Even the renowned schools in the Valley upgrade weak students under the label of

under-consideration up to the lower secondary level. This is a bad practice. Schools should not play with the future of innocent students. Also, another remarkable aspect is that if a student fails, the entire blame is put on the school authorities, and the guardians themselves change the school for their wards, thanks to umpteen number of schools in Kathmandu. Schools do very good business in this way.

There are plenty of weaknesses in educational field. The government must supervise and monitor all schools right from the primary level in order to ensure quality education. The eighth standard district level examination should be conducted strictly. Papers must be checked under the supervision of the Lower Secondary Examination Board. And the government should also check whether students are being cheated by their schools as well as tuition centres. Hope the government learns lessons from the past and that it would take

necessary precautions for better future of millions of students.

Birendra Shrestha, Kirtipur


These days the government has dealt with the traffic congestion problem in a good manner. Installation of traffic lights and introduction of strict measures have really encouraged the people to follow the traffic rules. But people could benefit a lot if there were electronic counters on top of the traffic lights. These counters would help to know how long the traffic lights would be on so that the drivers and the pedestrians act accordingly.

It would give an idea as to whether or not to stop the engine and when to start it

before it is too late. The pedestrians too would know how long to wait for. Minor as these details appear, they nonetheless matter. That will ultimately make the traffic

system more effective.

Anup Sharma, Kusom

Self reliance

After the February 1, a lot of donor agencies have threatened to stop the much-needed aid to Nepal. The foreign diplomats in Nepal are pressing for the release of the political prisoners and to restore media rights in the country.
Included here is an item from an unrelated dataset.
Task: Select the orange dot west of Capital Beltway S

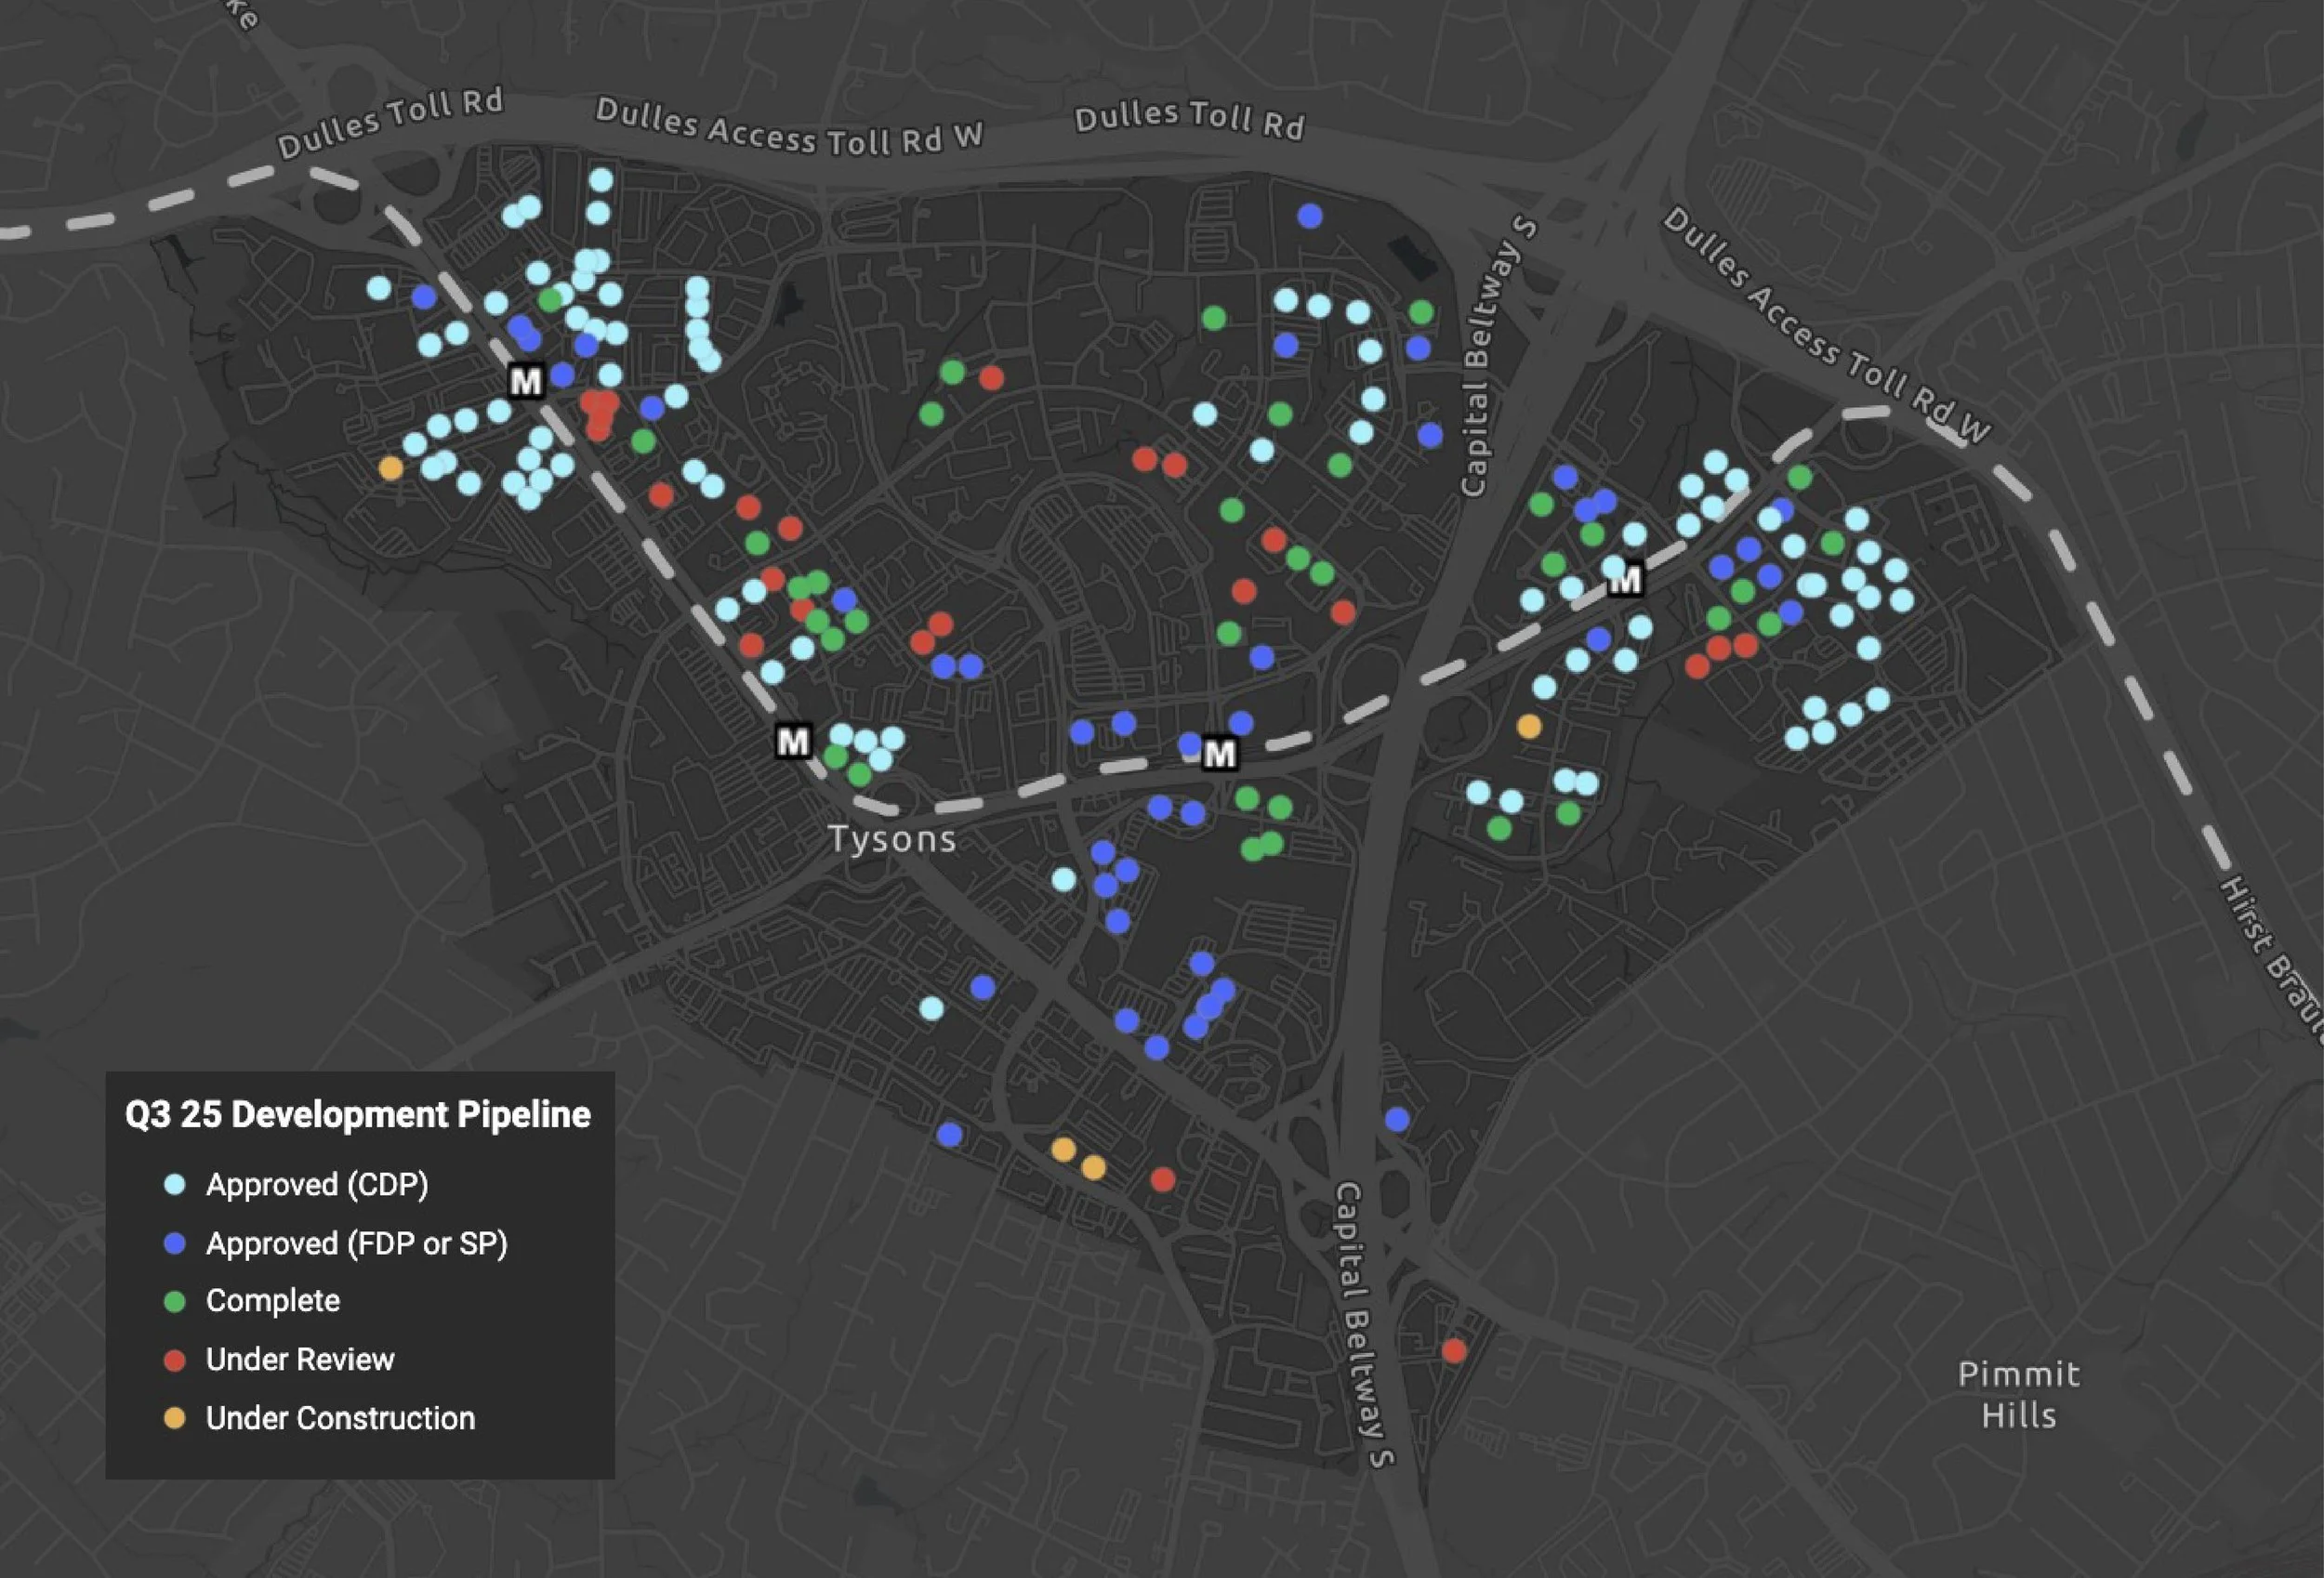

Though we have few means of sustenance other than relying on foreign aid and advice — it needs foreign assistance in many areas — it is high time that Nepal learnt to be self-sufficient. How long can we go on depending on outside aid and support?
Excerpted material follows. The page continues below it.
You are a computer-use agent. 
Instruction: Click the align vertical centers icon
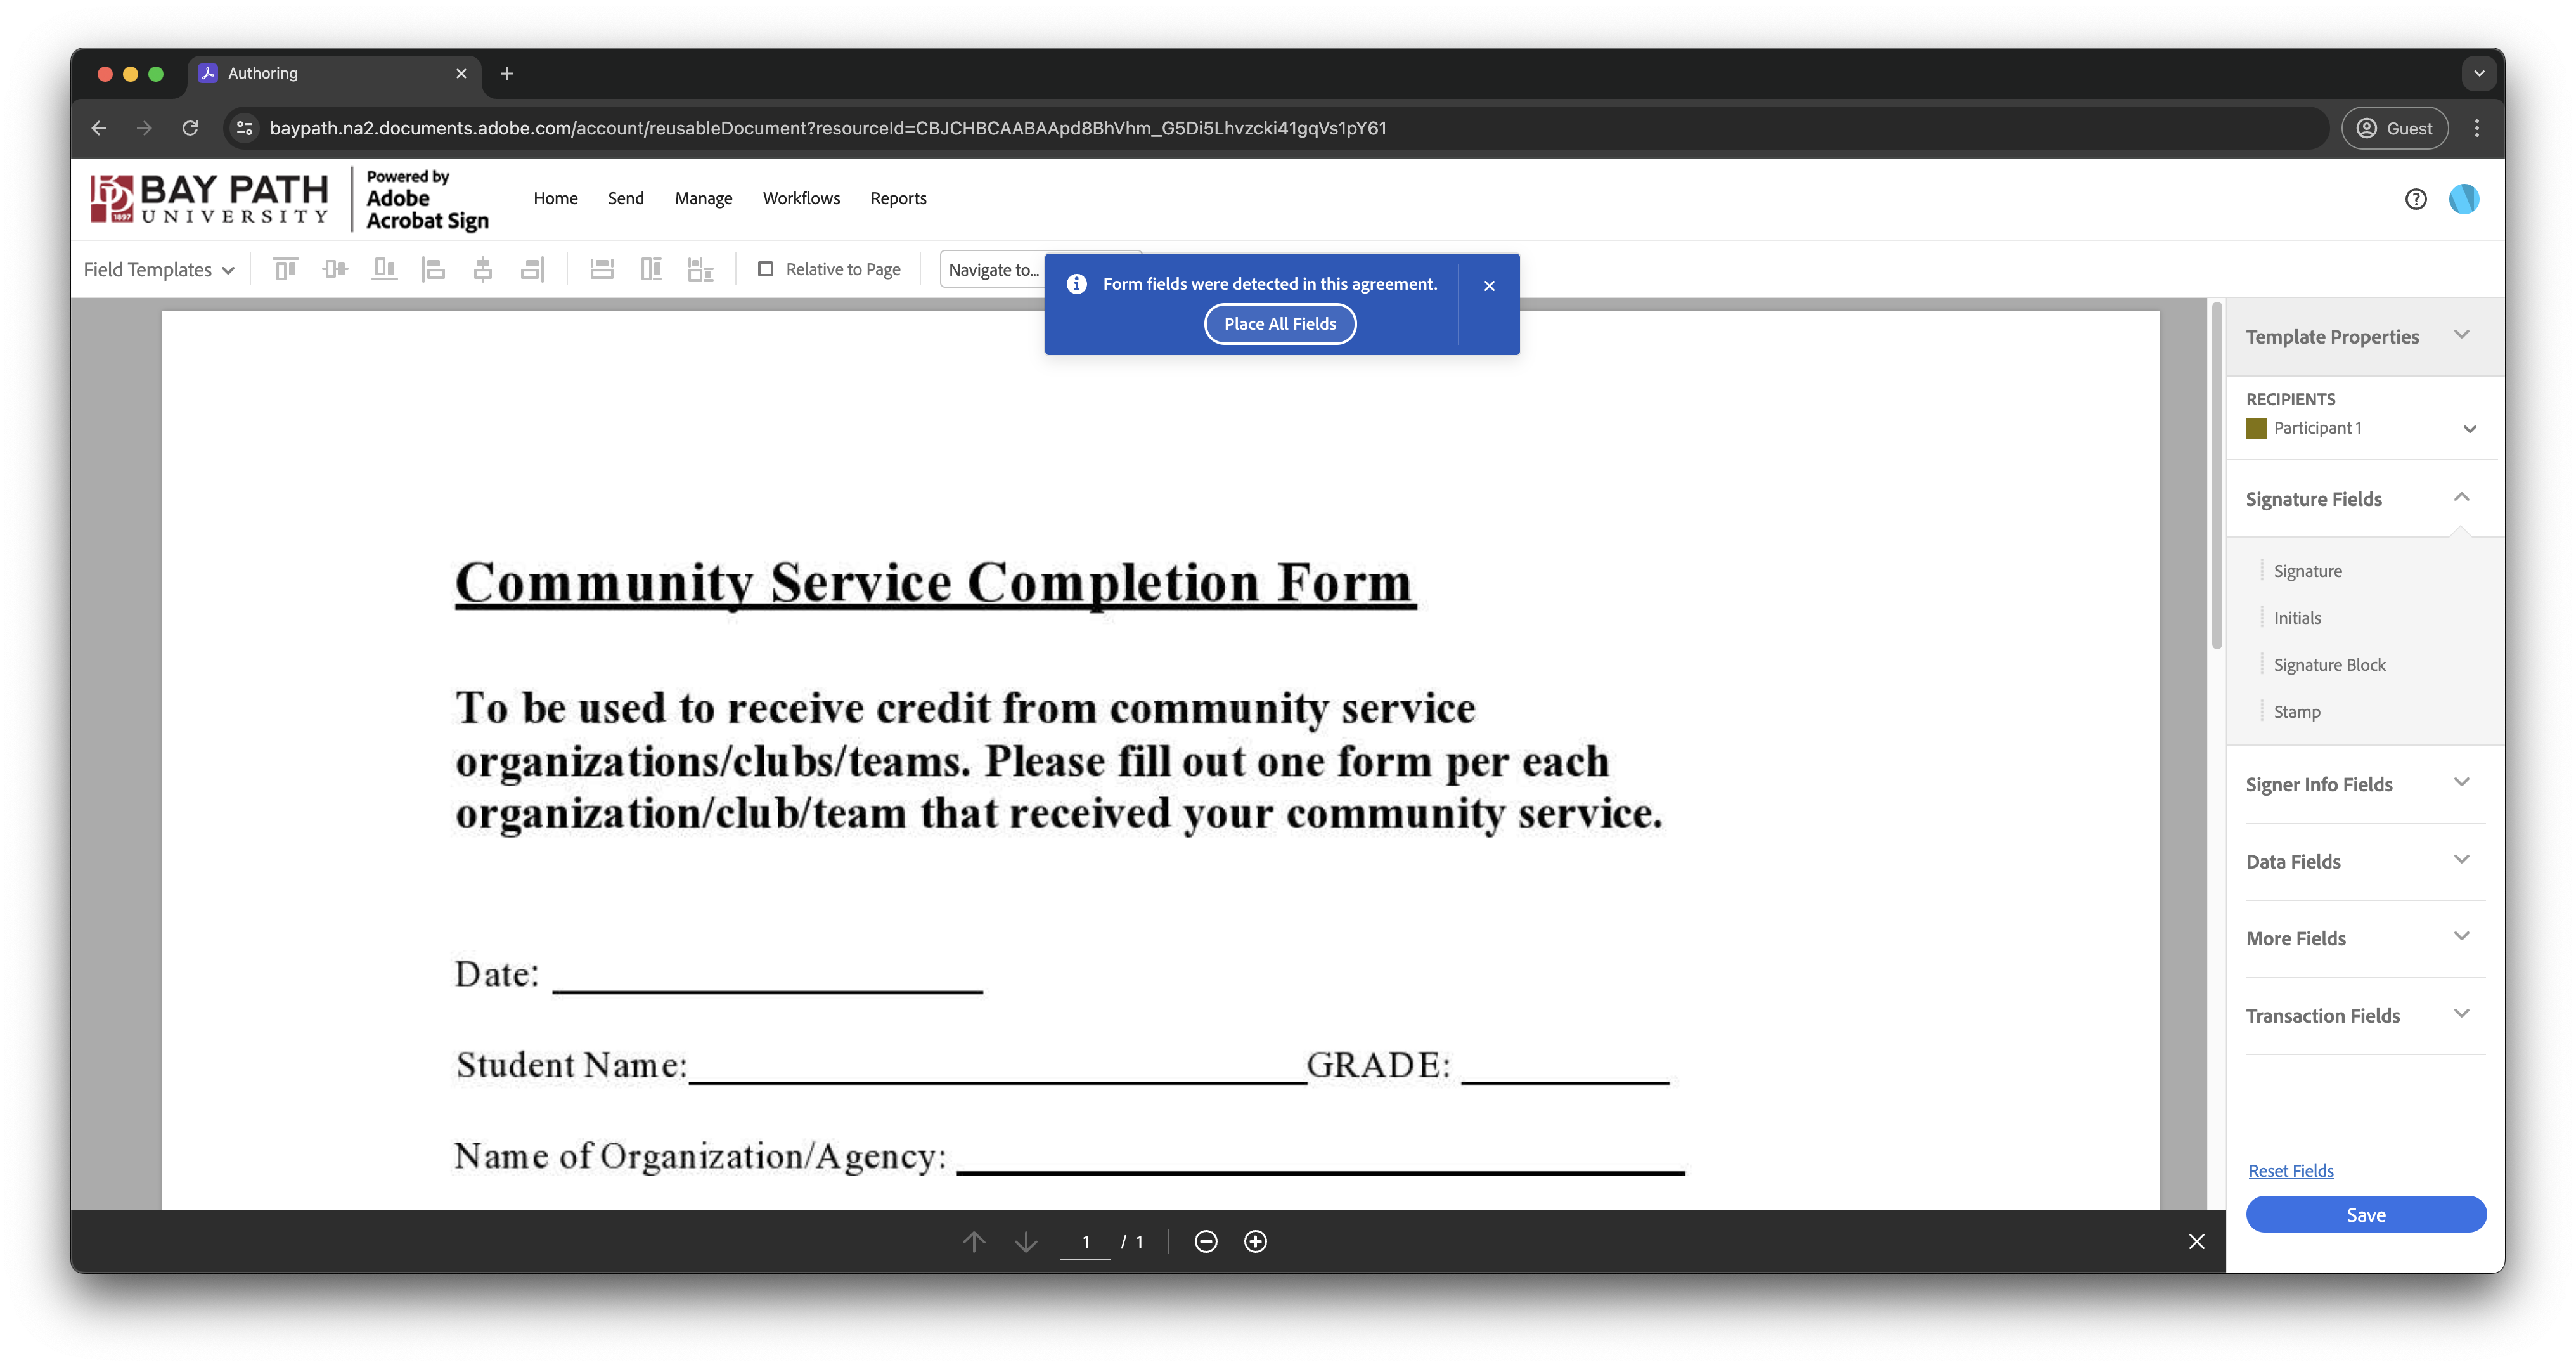click(x=335, y=269)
We cannot always count on UK, EU, India, US and others. Though Nepal has friendly

relations with all these countries, every nation’s policies are dictated by its national interests. Such interests will make it difficult for Nepal to use aid in its own way as relying on foreign aid also means agreeing to the advice of the donors. So Nepal should move with caution and think of ways and means to improve and sustain its economy. We cannot always depend on others.